* [PAGE EXCERPT]:

::::::::

Inhibition of myostatin does not ameliorate disease features of severe spinal muscular atrophy mice

Abstract

There is currently no treatment for the inherited motor neuron disease, spinal muscular atrophy (SMA). Severe SMA causes lower motor neuron loss, impaired myofiber development, profound muscle weakness and early mortality. Myostatin is a transforming growth factor-beta family member that inhibits muscle growth. Loss or blockade of myostatin signaling increases muscle mass and improves muscle strength in mouse models of primary muscle disease and in the motor neuron disease, amyotrophic lateral sclerosis. In this study, we evaluated the effects of blocking myostatin signaling in severe SMA mice (hSMN2/delta7SMN/mSmn(-/-)) by two independent strategies: (i) transgenic overexpression of the myostatin inhibitor follistatin and (ii) post-natal administration of a soluble activin receptor IIB (ActRIIB-Fc). SMA mice overexpressing follistatin showed little increase in muscle mass and no improvement in motor function or survival. SMA mice treated with ActRIIB-Fc showed minimal improvement in motor function, and no extension of survival compared with vehicle-treated mice. Together these results suggest that inhibition of myostatin may not be a promising therapeutic strategy in severe forms of SMA.

Figure 1.

SMA disease progression is associated with increased follistatin gene expression and decreased myostatin gene expression. Follistatin and myostatin transcripts were measured in all hind-limb muscles at different ages in SMA and CL mice and values were normalized for each transcript to the P13 CL value. Adult mice were approximately 6 weeks old [*P < 0.05, **P < 0.001, n = 5 mice per group except for P1 SMA (n = 3), P5 SMA (n = 3) and P9 CLs (n = 4)].

Figure 2.

Overexpression of follistatin does not substantially increase muscle mass in SMAΔ7 mice. (A) The extent of follistatin transgene expression was determined by qRT–PCR in P10 quadriceps and gastrocnemius muscles from follistatin-negative and -positive mice [*P < 0.005, n = 3 per group (2 CL and 1 SMA)]. (B) Weights of gastrocnemius (gastroc), quadriceps (quad) and triceps muscles in P10 follistatin-negative and -positive SMA mice. Only the quadriceps showed a significant trend of increased muscle weight in follistatin-positive SMA mice (P = 0.065). (C) Hematoxylin and eosin (H&E) stained cross sections of quadriceps muscle from a P10 SMA mouse (left) and a P10 follistatin-positive SMA mouse.

Figure 3.

Overexpression of follistatin does not improve disease features of severe SMA mice. (A) Average total righting time in follistatin-negative (n = 8) and follistatin-positive SMA mice (n = 17). (B) Kaplan–Meier survival curves comparing follistatin-negative and follistatin-positive SMA mice. Median survival in follistatin-negative SMA mice was 13 and median survival in follistatin-positive mice was 14 (Log rank P = 0.6, n = 11 follistatin-negative, 25 follistatin-positive SMA mice).

Figure 4.

ActRIIB-Fc increases muscle mass and decreases fat mass in neonatal mice. CLs were treated with ActRIIB-Fc for 2 weeks. Muscle (left) and fat (right) weights from CL mice treated with vehicle (n = 6) or ActRIIB-Fc (n = 5) (*P < 0.05, **P < 0.005).

Figure 5.

ActRIIB-Fc does not extend survival of SMA mice. (A) Average total righting time, (B) average position score, (C) total number of pulls, (D) total latency to fall time on the hind-limb suspension test, (E) weights and (F) Kaplan–Meier survival curves of vehicle-treated (n = 21) and ActRIIB-Fc-treated SMA mice (n = 20) (Log rank P = 0.008).

::::::::

Saved entries
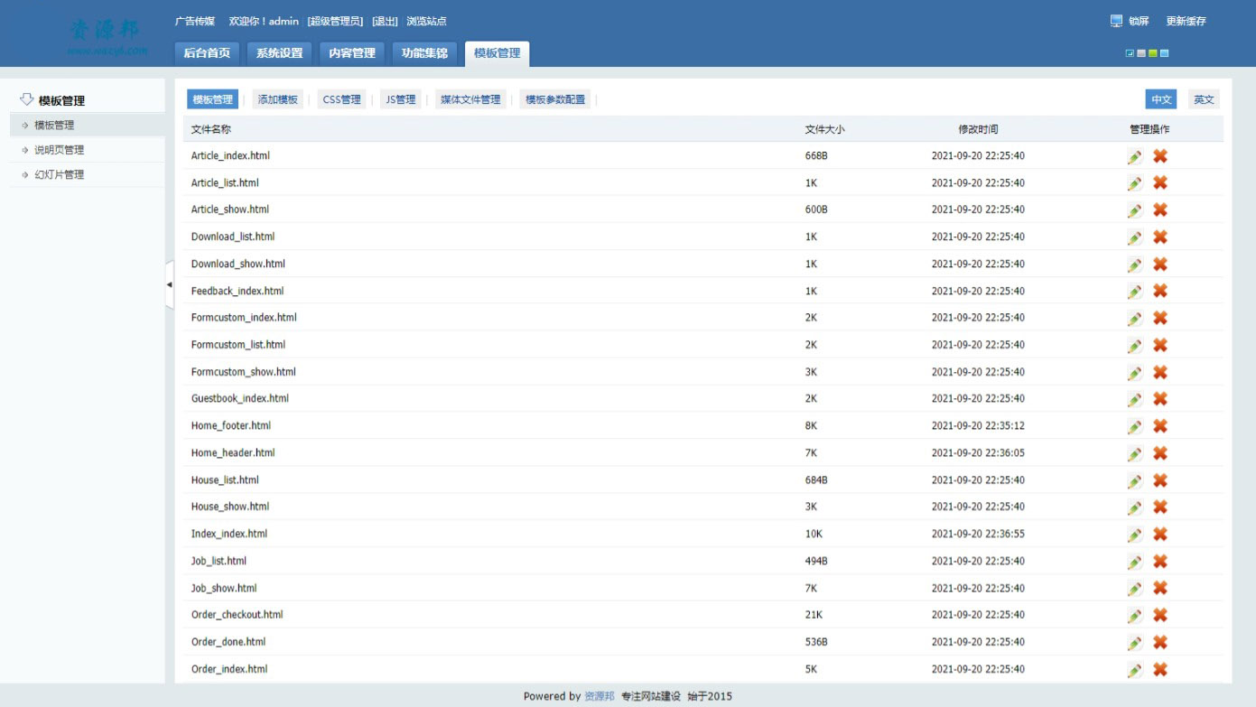The height and width of the screenshot is (707, 1256).
Task: Edit the Home_footer.html template
Action: (1134, 426)
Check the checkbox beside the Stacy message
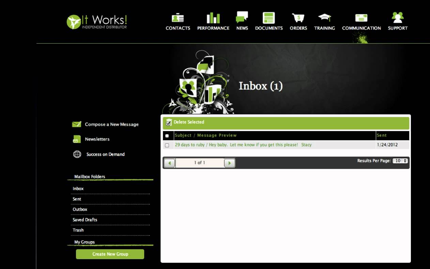This screenshot has height=269, width=430. click(167, 145)
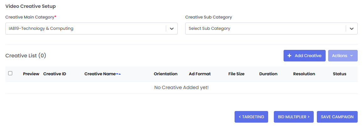
Task: Click the Creative Sub Category chevron arrow
Action: point(351,29)
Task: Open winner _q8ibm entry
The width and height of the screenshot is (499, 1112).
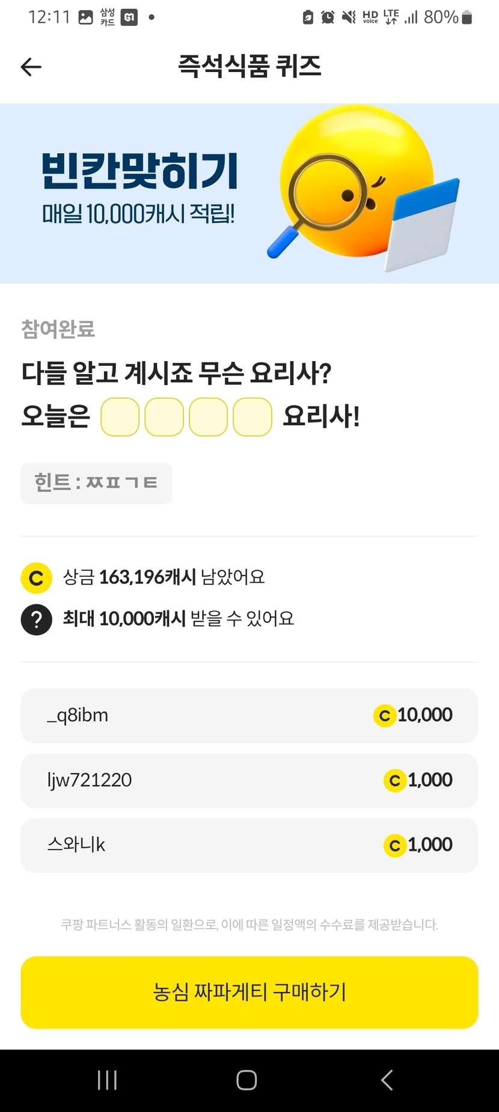Action: (250, 716)
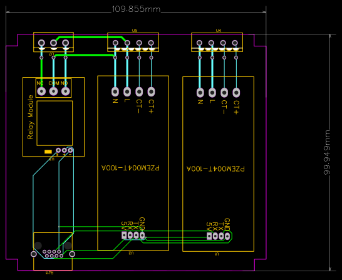Click the 99.949mm height dimension label

point(327,152)
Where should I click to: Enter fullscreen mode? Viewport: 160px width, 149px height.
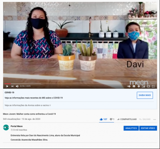click(x=153, y=86)
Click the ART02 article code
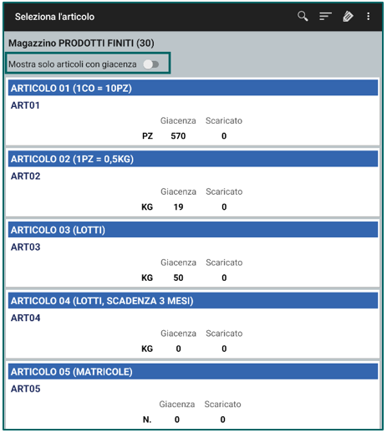Screen dimensions: 387x433 tap(26, 176)
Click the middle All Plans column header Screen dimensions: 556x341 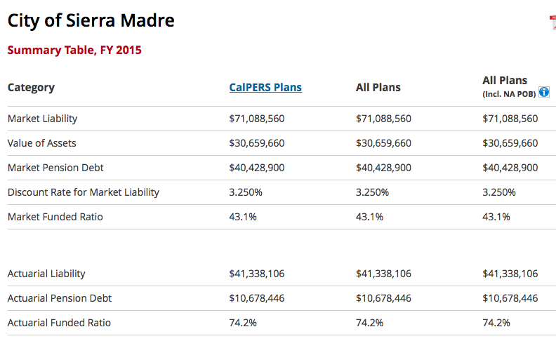pyautogui.click(x=378, y=88)
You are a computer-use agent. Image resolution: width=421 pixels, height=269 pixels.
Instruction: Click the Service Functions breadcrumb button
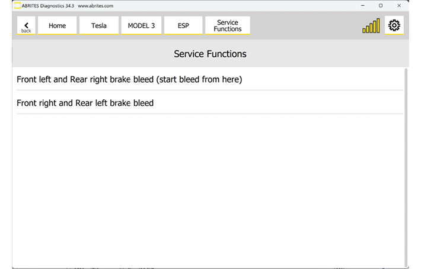228,25
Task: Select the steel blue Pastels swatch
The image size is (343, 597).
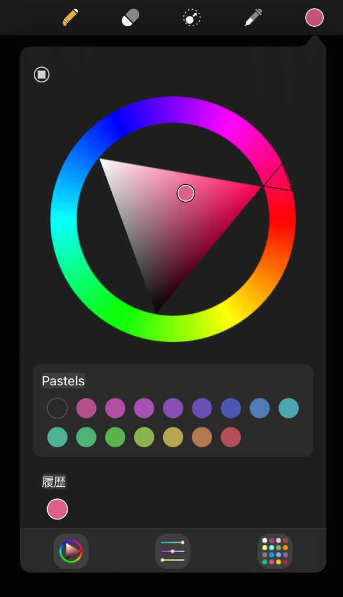Action: tap(260, 408)
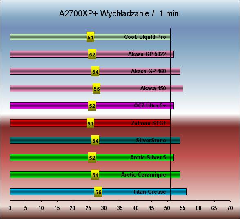Click the yellow 56 value on Titan Grease
This screenshot has width=240, height=219.
98,192
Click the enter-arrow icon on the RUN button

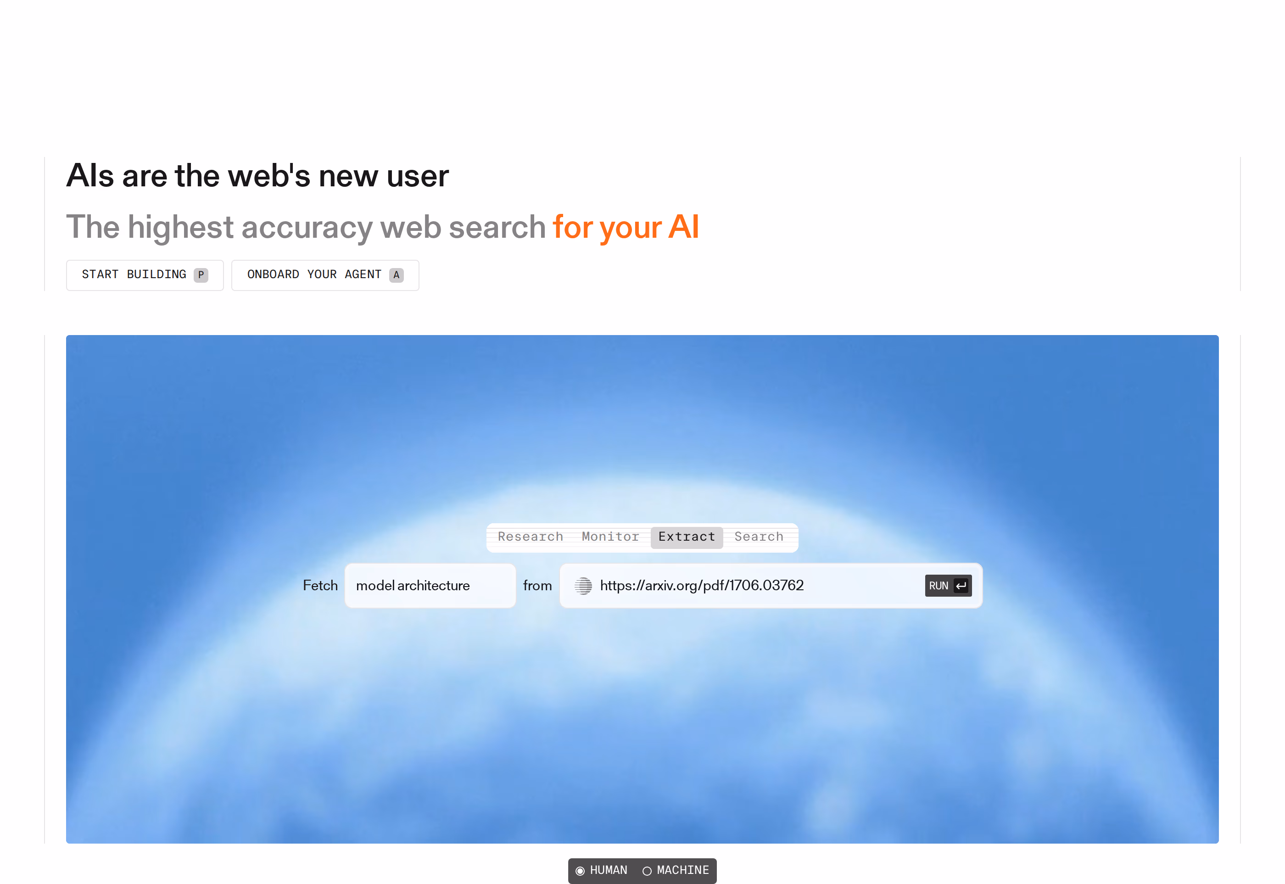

::::::::

Reproduce the stretch of the myostatin study from "SMA disease progression" through "CLs (n = 4)].". Rely only on the myostatin study.

SMA disease progression is associated with increased follistatin gene expression and decreased myostatin gene expression. Follistatin and myostatin transcripts were measured in all hind-limb muscles at different ages in SMA and CL mice and values were normalized for each transcript to the P13 CL value. Adult mice were approximately 6 weeks old [*P < 0.05, **P < 0.001, n = 5 mice per group except for P1 SMA (n = 3), P5 SMA (n = 3) and P9 CLs (n = 4)].